This exercise will compute the automorphism group of $D_{10}$. The presentation of the group is $D_{10 }= <r, s |r^5 = s^2 = 1, s^{−1}rs = r^{−1}>$
(a) (i) Show that under any automorphism $σ : D_{10} → D_{10},$ $r$ can have a maximum of $4$ images, and $s$ can have a maximum of $5$ images.
(ii) Show that any combination of $φ(r)$ and $φ(s)$ above give an automorphism of$ D_{10}$. Hence prove that$ |Aut(D_{10})| ≤ 20.$
(b) Let $σ$ be the homomorphism defined by $r→ r$ and $ s → sr,$ and $τ$ be the homomrphism defined by $r→ r^2$ and $s → s$. Show that $Aut(D_{10})$ is generated by $σ$ and $τ$.

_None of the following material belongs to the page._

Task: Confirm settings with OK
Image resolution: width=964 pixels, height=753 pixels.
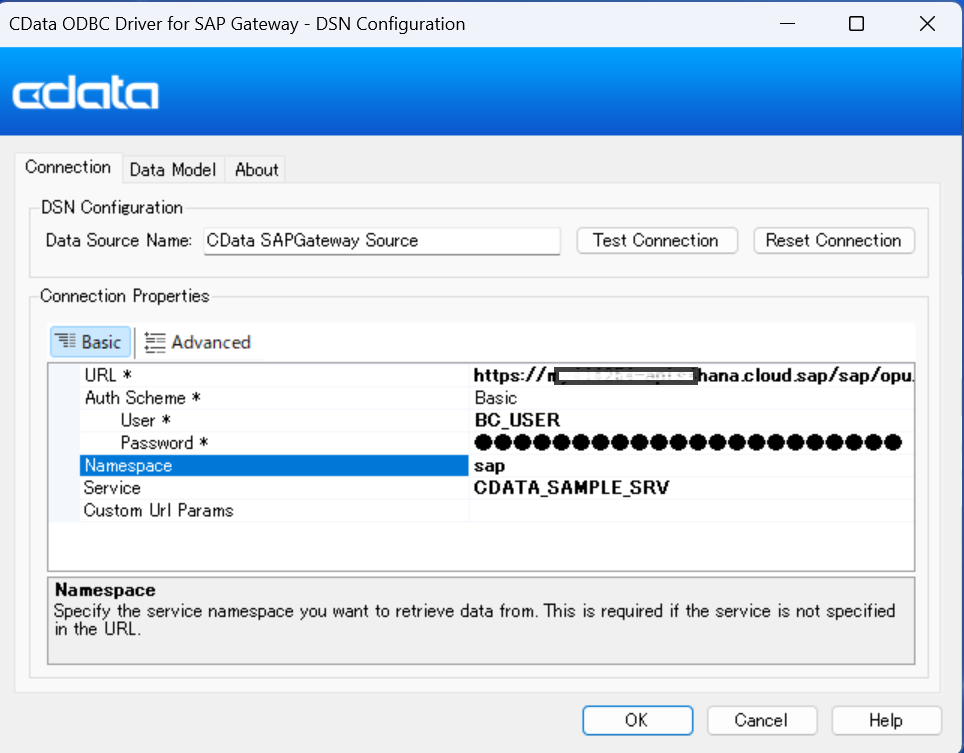Action: click(637, 720)
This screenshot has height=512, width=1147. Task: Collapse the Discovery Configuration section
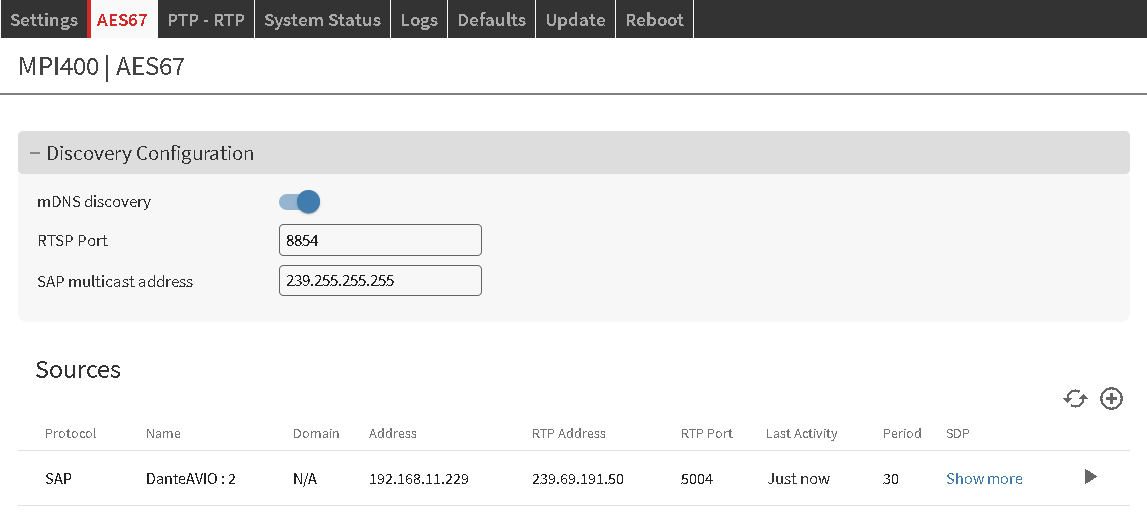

(c) Show that $Aut(D_{10})\cong F_5.$
I tried part (a). for part (b) and (c) , by given $σ$ and $τ$, I found associated permutation representation by labeling element in $D_{10}$ from $1$ to $10$ then I got
$σ=(6 \space 7 \space 8 \space9\space 10)$ and $\tau=(2 \space 3 \space 5 \space4)(7\space 8 \space 10\space9)$
and I know presentation of $F_5=<a,b|a^5=b^4=1,bab^{-1}=a^3>$
But $\tau\sigma\tau^{-1}$ is not equal to $\sigma ^3$. Is there anything wrong with my work? Please help me.
I think, If I define $σ$ by $r→ r$ , $ s → sr,$ and $τ$ by $r→ r^3$ , $s → s$ , I can find a isomorphism to $F_5$
Actually we can have this presentation for $F_{5}$, too. That is $F_5=\langle a,b|a^5=b^4=1,b^{-1}ab=a^3\rangle$. Now we can get the result, with those two mentioned generators.
Also the new generators $\tau$ and $\sigma$, that you defined, work with the presentation $F_5=\langle a,b|a^5=b^4=1,bab^{-1}=a^3\rangle$. So it depends on how we view $F_{5}$.